The weight of the marchers’ message should not be lost however in the moment of festivity, without any balloons of course.
2011 saw the start of the Spanish Spring, the 15 M movement and what became the Occupy Movement; in itself sparking several other social upheavals in our time. Probably the youth unemployment figures of 40% for Spain have not changed much (even through recognizing the seasonal subsistence work).
It doesn’t take much to connect the disillusionment with government non-action around the world. What was it last year? The Yellow Jackets (or Vests) in Paris protesting increases, putting the cost of an unsustainable economy on the wrong people and now it’s another sector affected these last few days. Haiti has stumbled badly, but there was also Bolivia, Ecuador, Brazil, and Chile, among others. What is the number of failed or failing states at the moment?
Meanwhile in Santiago, Chile, there are parallel events to the COP25 that was to be held there. The march on the 6th in Santiago is little reported on, calling for a response to the long drought affecting so many people and the need for climate action.
This is happening despite the threat of violence where 26 or more people have died in the two months of social unrest. Let history not repeat itself.

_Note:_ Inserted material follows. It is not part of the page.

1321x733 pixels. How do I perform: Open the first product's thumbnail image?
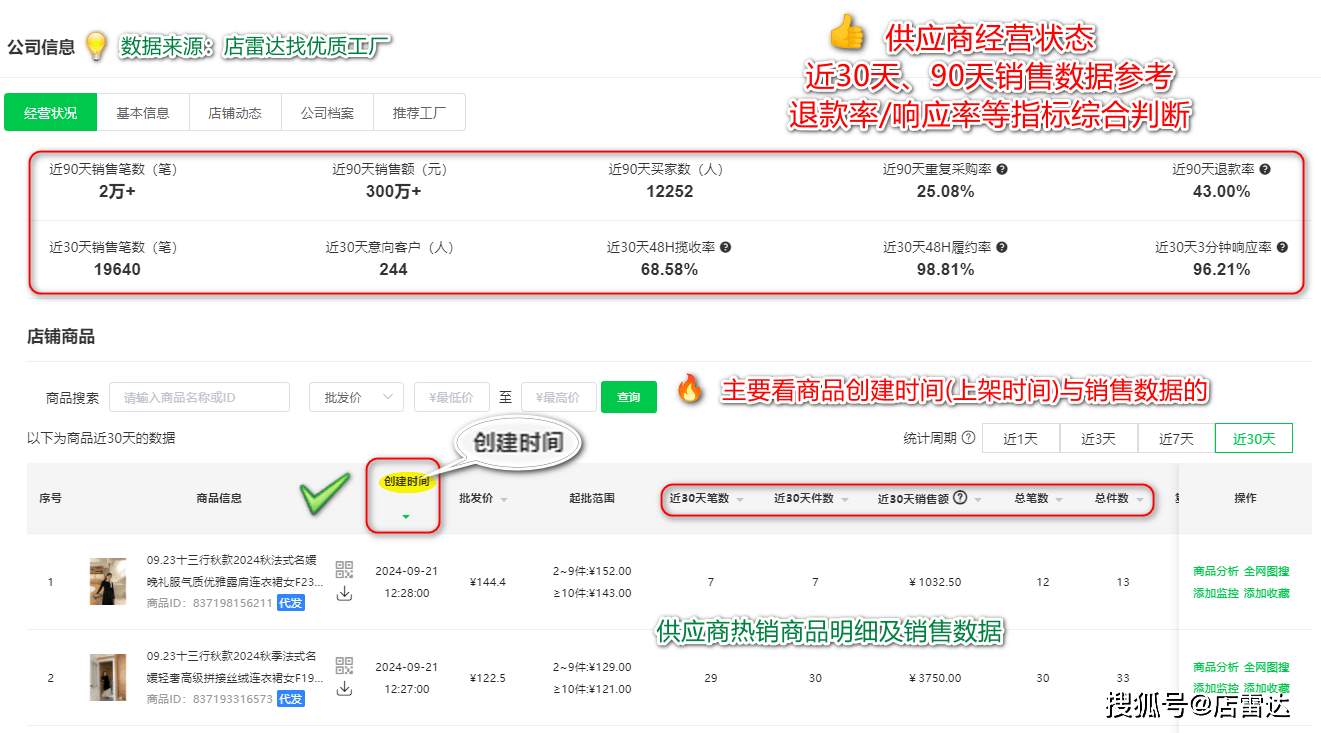[107, 582]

We need to think deeply in the face of growing unrest both personally and socially and communicate while listening to others in finding a path forward.
When have we in history acted before the crisis befalls us? We need to learn from those times we have diverted collapse.
Rob Johnson, President of the Institute for New Economic Thinking (INET), gives a very valuable reminder at the end of A New Feudalism, a 20-minute video interview with Anand Giridharadas, author of the book Winners Take All: The Elite Charade of Changing the World (Knopf, 2018). Mr Johnson said that in understanding context and resonating with values, we are able to open up structures in our society and know what they mean for us and how they give meaning to (or take from) our lives and gets us beyond the staid models we defend.
Mr Giridharadas speaks of this market-world-belief that sucks young people into the wrong story, the narrative of the elite’s ability to change the world. The elite he says steps in but only changes change, not address the needs of the poor. Meanwhile good policies actually exist, of which we have many, and if applied would do the job. There are some challenging examples given that require some listening. Listen, discern and then see who you want to accompany and how in the ways forward.
His recent article in Time magazine, How America’s Elites Lost their Grip, is worth a read to the end. The cracks are clear and 2019 shows an awakening to the widening gap of rich and poor growing over the last 40 years where the now smiling, caring philanthropic elite are still there and are not making the world a better place.
Mr Giridharadas talks of what is acceptable to the populace, refered to as the Overton Window, and how that window on reality shifts from the “genius” of the wealth creators to seeing the wealthy elite as those who need to pay taxes first, before acting like saviors of the world. Capitalism in its present form has to move on, one dollar-one vote, and a feudal oligarchy will not continue unchallenged, he says. Neoliberalism is not going to be the norm and people are thinking out of the box, shifting the perspective of the window and seeing social inequality and climate emergency as two sides of the wrongdoing of the global market. It is occasion for tough hope calling for movement.
The global crisis can easily be referred to as history repeating itself, that being “human nature.” But to do so is merely opting out. We need to learn the bigger lessons across generations, we need to trust and reduce the political polarization this present corporate political strategy is inducing.
The present climate emergency is gathering commitment and people need to use the political process like the global climate change talks (the UN Framework Convention on Climate Change -Conference of Parties or UNFCCC-COP) to seek the changes needed and to open a new vision on our lives and the quality and meaning of life.